My nine included five years of research, development and IP – not to mention having all my own money at stake ($1m at the time). Then four years of working seven days a week to get the first country set up.

A significant milestone. 1999-2003 was also a product building phase. We had to invest in developing it and proving to our clients that it worked. We weren’t trying to sell and market it to everybody – it was very much a platform/product phase.

The Shirlaws story: internationalisation
2003-2006

In 2003 we moved overseas because we wanted to prove the concept in Australia would work in other countries – prove internationalisation. From 2003-2006 we invested heavily in setting up two overseas hubs, one in London and one in San Francisco, to demonstrate the Shirlaws business could go global.

Most of this time we invested money in our platform, getting those two hubs bedded down. We recruited, trained and developed people and put systems into those countries.

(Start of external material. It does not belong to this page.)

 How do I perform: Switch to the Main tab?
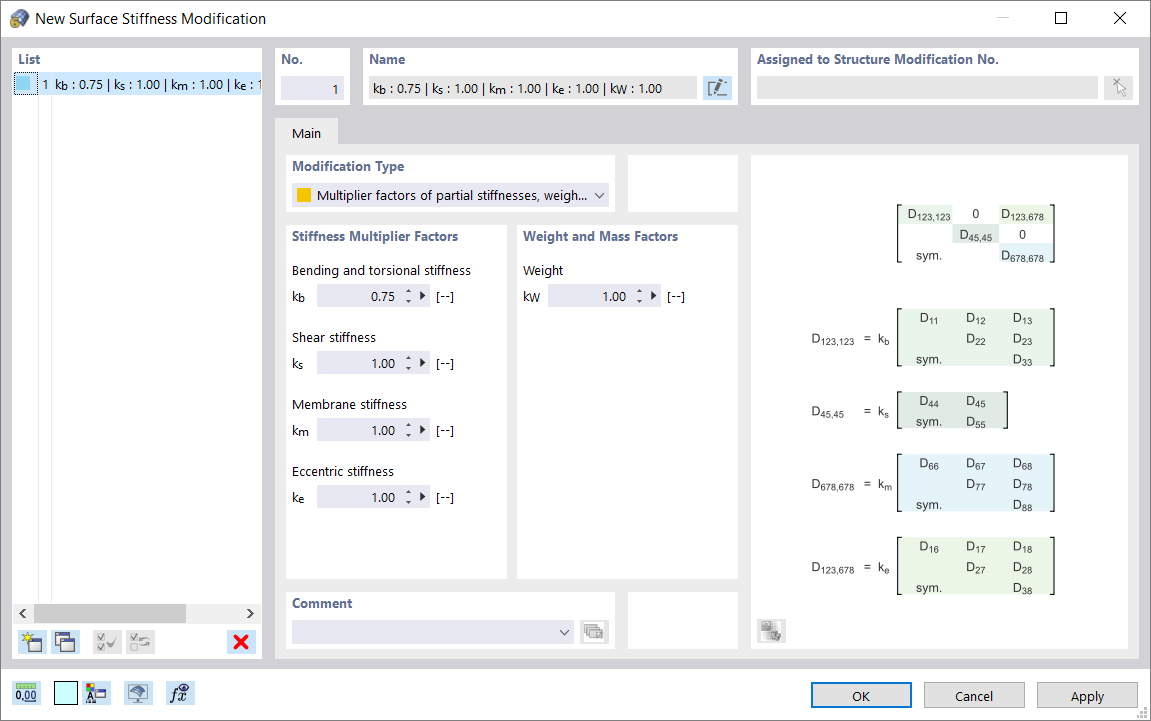307,132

Along the way we changed our brand to become international. We invested well over £200,000 building an international brand complete with logos and fully documented products.

The American market told us our language didn’t work in the US, so we had to re-draft our documents to work better in that country, and so we have had to replicate that experience in each new country (Spain, Japan, Middle East and so on).

In 2006 we sat back with the UK and the US and said, “Our company is now built and we’ve proved it works. We’ve demonstrated it in other countries and have the product platform in place.” To have developed business coaching was a major milestone for us. At that point, we agreed to hand the business over to a management team and let them run it.

In perspective, by 2006, the guys starting in 1999 were up to the seven-year mark, but I was up to my 12-year mark.

The Shirlaws story: major new product development
2006-2009

From 2006-2009 we exited the Shirlaws business from a managerial position and began developing even more product for the coaching industry. Let’s return to the 1999 vision. The stone we laid down then had two key things written on it.

  • We will be an international company
  • We will be a coaching industry player, (i.e. not just business coaching).

This vision meant that, at some point after building the business coaching brand, we’d need to develop the other brands. We knew we couldn’t offer Life, Executive and Leadership coaching under the same umbrella brand as business coaching. Apart from these four distinct brands, we also needed four different types of IP to offer into the four markets, which we developed during this three-year period.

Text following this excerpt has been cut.